There’s more to this disorientation than this perception that we talk about science in Latin or Greek. Words with Germanic roots are perceived as more homey or earthy, or less elevated. We joke about using “25-cent words” when we use words with Latin roots if there’s a perfectly suitable English word for the same thing. Why’s that? During the period of Norman rule of England, a lot of French words made their way into English – but primarily among the language of the court. That’s why we have cows and swine but beef and pork, and why our nice Germanic swear words like shit feel so nice and earthy but feces feels formal and artificial. (OK, there’s even more to it than that, but this post is already getting too long.)
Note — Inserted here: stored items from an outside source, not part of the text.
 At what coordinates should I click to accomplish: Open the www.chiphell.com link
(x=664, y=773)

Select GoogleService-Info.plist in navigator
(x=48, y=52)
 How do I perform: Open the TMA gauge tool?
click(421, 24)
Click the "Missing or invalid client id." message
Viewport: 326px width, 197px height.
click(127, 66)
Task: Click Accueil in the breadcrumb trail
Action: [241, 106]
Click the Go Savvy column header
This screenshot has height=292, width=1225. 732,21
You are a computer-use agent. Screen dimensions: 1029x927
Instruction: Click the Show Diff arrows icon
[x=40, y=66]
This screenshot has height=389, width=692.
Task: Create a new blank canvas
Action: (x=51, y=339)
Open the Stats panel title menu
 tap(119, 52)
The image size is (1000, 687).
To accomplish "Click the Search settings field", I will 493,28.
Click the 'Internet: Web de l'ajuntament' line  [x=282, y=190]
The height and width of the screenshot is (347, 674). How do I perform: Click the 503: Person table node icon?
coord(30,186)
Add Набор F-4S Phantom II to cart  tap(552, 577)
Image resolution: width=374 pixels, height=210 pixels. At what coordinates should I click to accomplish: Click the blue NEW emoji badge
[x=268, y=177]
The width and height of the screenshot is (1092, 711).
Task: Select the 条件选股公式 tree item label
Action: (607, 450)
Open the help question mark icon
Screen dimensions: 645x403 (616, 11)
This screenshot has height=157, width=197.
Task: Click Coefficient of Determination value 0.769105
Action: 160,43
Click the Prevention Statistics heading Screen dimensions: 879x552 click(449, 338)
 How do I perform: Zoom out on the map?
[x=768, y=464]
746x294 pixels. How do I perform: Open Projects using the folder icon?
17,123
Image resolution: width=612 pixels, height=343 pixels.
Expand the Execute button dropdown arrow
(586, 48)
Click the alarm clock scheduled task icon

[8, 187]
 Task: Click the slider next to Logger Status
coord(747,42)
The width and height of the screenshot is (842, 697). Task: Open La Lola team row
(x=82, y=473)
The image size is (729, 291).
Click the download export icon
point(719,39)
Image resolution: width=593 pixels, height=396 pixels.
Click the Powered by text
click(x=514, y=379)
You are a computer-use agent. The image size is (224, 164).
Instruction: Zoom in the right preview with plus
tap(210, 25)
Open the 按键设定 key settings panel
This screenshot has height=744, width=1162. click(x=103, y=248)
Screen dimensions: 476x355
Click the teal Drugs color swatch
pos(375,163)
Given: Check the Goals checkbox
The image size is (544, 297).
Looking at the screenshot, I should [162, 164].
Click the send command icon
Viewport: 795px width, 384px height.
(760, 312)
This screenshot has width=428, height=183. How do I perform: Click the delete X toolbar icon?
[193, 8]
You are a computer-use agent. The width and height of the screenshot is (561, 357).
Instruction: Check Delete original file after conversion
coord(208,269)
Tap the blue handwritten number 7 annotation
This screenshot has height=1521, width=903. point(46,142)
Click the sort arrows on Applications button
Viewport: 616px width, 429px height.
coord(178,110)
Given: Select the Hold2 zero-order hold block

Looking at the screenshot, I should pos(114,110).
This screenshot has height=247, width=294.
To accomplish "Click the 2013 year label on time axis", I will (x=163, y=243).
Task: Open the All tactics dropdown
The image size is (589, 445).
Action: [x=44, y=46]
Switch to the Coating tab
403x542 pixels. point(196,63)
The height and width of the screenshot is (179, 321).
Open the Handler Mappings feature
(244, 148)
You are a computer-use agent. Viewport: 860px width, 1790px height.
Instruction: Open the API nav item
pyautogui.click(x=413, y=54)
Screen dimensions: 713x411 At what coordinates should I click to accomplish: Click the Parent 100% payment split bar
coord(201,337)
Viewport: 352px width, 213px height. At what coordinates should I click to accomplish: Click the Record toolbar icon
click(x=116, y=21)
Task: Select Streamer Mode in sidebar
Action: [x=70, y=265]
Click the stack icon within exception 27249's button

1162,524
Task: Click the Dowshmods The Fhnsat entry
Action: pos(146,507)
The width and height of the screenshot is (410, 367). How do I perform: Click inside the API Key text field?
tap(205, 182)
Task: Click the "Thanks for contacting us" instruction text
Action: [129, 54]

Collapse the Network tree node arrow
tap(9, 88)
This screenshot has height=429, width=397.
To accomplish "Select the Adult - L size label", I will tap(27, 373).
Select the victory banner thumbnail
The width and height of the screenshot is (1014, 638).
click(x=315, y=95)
“Uncleftish Beholding” is an experiment in imagining an English without borrowed words (can you do it? I can’t). That Anderson chose atomic theory – one of the most important theories of today – to translate into Anglish seems to be a deliberate stance-taking. He could have chosen something a little older, like germ theory, or something out of date, like phlogiston theory, but he chose the theory that gives our age one of its epithets, juxtaposing the modern with the faux-ancient. In all honesty, I find it difficult to read “Uncleftish” because I’m so used to my nice Latin and Greek borrowings and I have to translate it back in my head for it to make any sense. Even as a German speaker who has studied dead Germanic languages, the Anglish words are meaningless to me.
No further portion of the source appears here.